There are many considerations at play and walking the tightrope through them will be difficult. Business owners should engage in consultation with mentors, bankers, accountants, lawyers, and peers, as they thoughtfully plan their actions and determine the best path forward. Things to consider include: 

  • PPP loans are only forgivable if spent on eligible expenses in the eight-week period after the first draw on the loan.  
  • Employers may want, or feel obligated, to support their employees collecting UI if those benefits are higher than wages – especially if the Stay-at-Home order is extended.   
  • Refusal of work is disqualifying for unemployment insurance, putting those who decline paychecks funded by PPP at risk of losing (possibly higher) unemployment benefits.  
  • The state has not yet provided a reporting mechanism for refusal of work.  
  • Bringing back employees too early may mean furloughing them again if the Stay-at-Home order is extended. That second furlough may happen after the federal UI supplement ends. 
  • PPP loans have a 1 percent interest rate for their non-forgivable portion, which is paid by the SBA for the first six months of the loan, and there is no penalty for pre-payment.  
  • Six months of low-cost working capital may prove more valuable to long-term business recovery than the full forgiveness provided by immediately re-hiring and paying employees.  

Lifting the Stay-at-Home order is the third leg of the stool needed to truly address the problem of lost customers and revenue. Of course, that’s not a simple proposition, and it must be done at the right time with the right medical, safety, and other infrastructure to ensure we don’t end up right back under another similar order. But until the Capital Region reopens for commerce, the problems faced by our area’s business will continue, and the staggering level of federal aid spending will be a comfort, but not a cure.   

Update: May 4, 2020 

On April 29, the Small Business Administration (SBA) offered some guidance that will provide borrowers facing this UI/PPP conundrum with a little comfort. The guidance (see Question 40) will not make the generous federal unemployment supplement less economically attractive than potentially lower wages, but it also will not allow that generous supplement to penalize businesses that try unsuccessfully to bring furloughed or laid off employees back onto their payroll.  

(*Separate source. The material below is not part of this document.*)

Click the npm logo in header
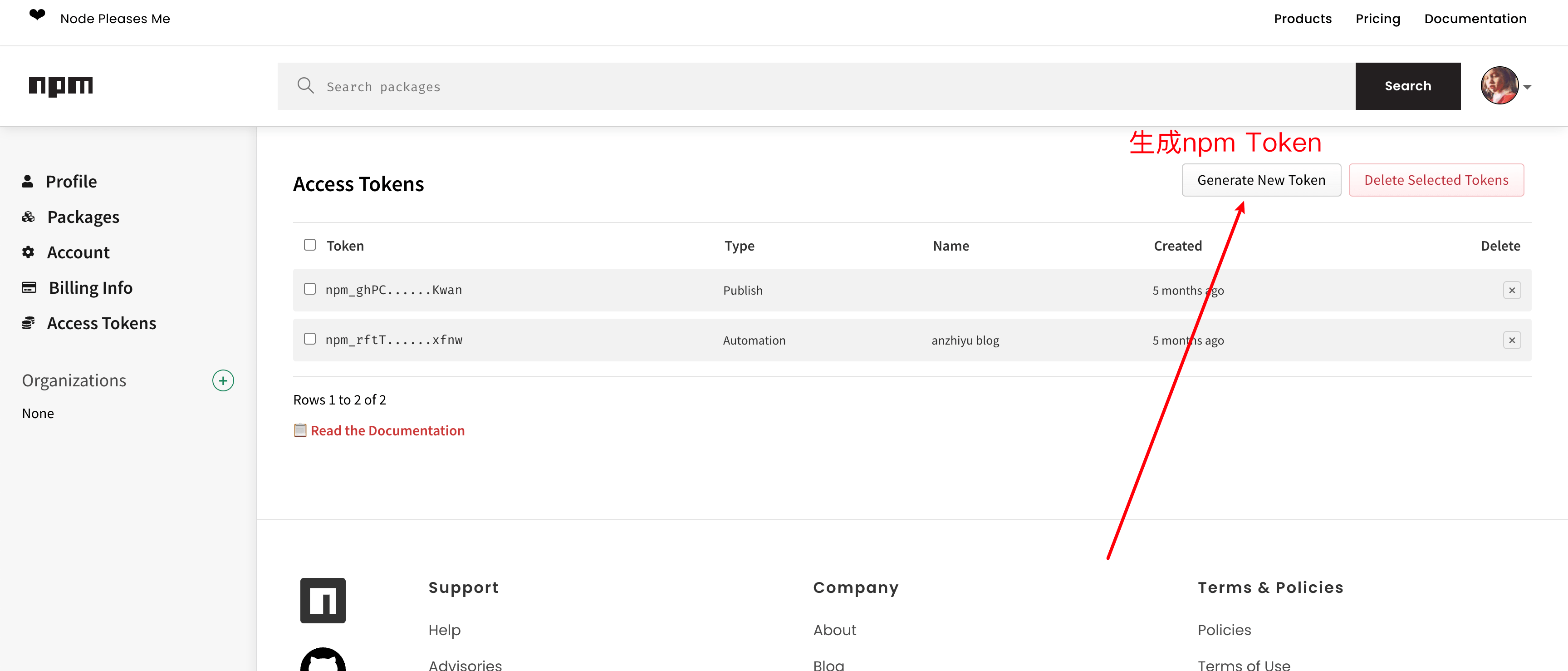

The guidance states that SBA and the Department of Treasury will issue an interim final rule for the PPP to exclude from the PPP forgiveness reduction calculation any laid-off workers who refuse a rehiring offer. The rule, which had not been published as of May 4, will specify that an offer to rehire must:  

  • have been made in good faith;  
  • be in writing; and 
  • have documented rejection from the employee.  

It also states plainly that refusal of re-employment may mean forfeiture of eligibility for continued unemployment compensation.  

BRAC is monitoring the PPP’s interim final rules and will provide deeper guidance and analysis when this new information becomes available.

Liz Smith

As BRAC’s senior vice president of economic competitiveness, Liz leads the organization’s public policy advocacy, strategy, research, and reform activities aimed at advancing the quality of life and economic competitiveness of the Baton Rouge Region.